生き延びるために手を組まなければいけない状況を思いつくようになったのは、社会人以降だろう。特に高校生までは、決められたチームや輪の中で嫌なことに耐えながら過ごしていたことのほうが多い。社会人になってからは、仕事上自分のマイナスを埋めてくれる人と組むとスムーズにことが進むことのほうが多い。例えば、0を1にするのが得意な人間と1を100にするのが得な人間が組めば、サービスの立ち上げからその後の運用まで網羅できるだろう。今回の帯は、”いてはいけない人間”と記載がある。単純なプラス面ではなく、完全にマイナス要素しかない人間のことだと推測する。マイナスとマイナスの人間が手を組んだ時にどうなるのか、この本を手にとってみる。

帯の佇まい

表紙とは異なる色である白を背景に黒い文字で書かれたコピーとなっている。実際に目立たせたいのは緑で記載された”受賞”の文字だろう。そこから目をそらすと「生き延びるために、手を組みませんか。」というコピーが浮かび上がってくる。受賞した本で、少しくらいメッセージを持たせることでゾクゾク感を感じることができる。

帯から勝手に内容を”妄想”

”いてはいけない人間”とはどんな人間か、想像するに犯罪予備軍か犯罪者を指すのではないか。ただし、題名は「正欲」と記載がある。正しい欲求なのだが、その人たちは犯罪予備軍に近いものだろう。人間全員が持っている欲求なのだが、それが極まったりすると確かに浮く存在になるかもしれない。例えば、一つのことを調べ上げる欲求があるとする。
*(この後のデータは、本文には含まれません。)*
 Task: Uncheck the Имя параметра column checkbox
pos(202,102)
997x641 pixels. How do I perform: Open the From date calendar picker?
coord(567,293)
それが研究など良いものに使われればよいが、悪い結果を生み出すものを探求する場合はどうだろうか?そんな欲求を持ちつつも、犯罪は起こさず世の中で過ごしていくのはとても難しいことだろう。そこで手を組むのではないだろうか?数学でも習うマイナスとマイナスを掛け算したらプラスになるあの法則を利用し、この世では生きにくい人間が手に取りあうことで少しの光を浴びて過ごしていく物語ではないかと想像し、本を開いてみる。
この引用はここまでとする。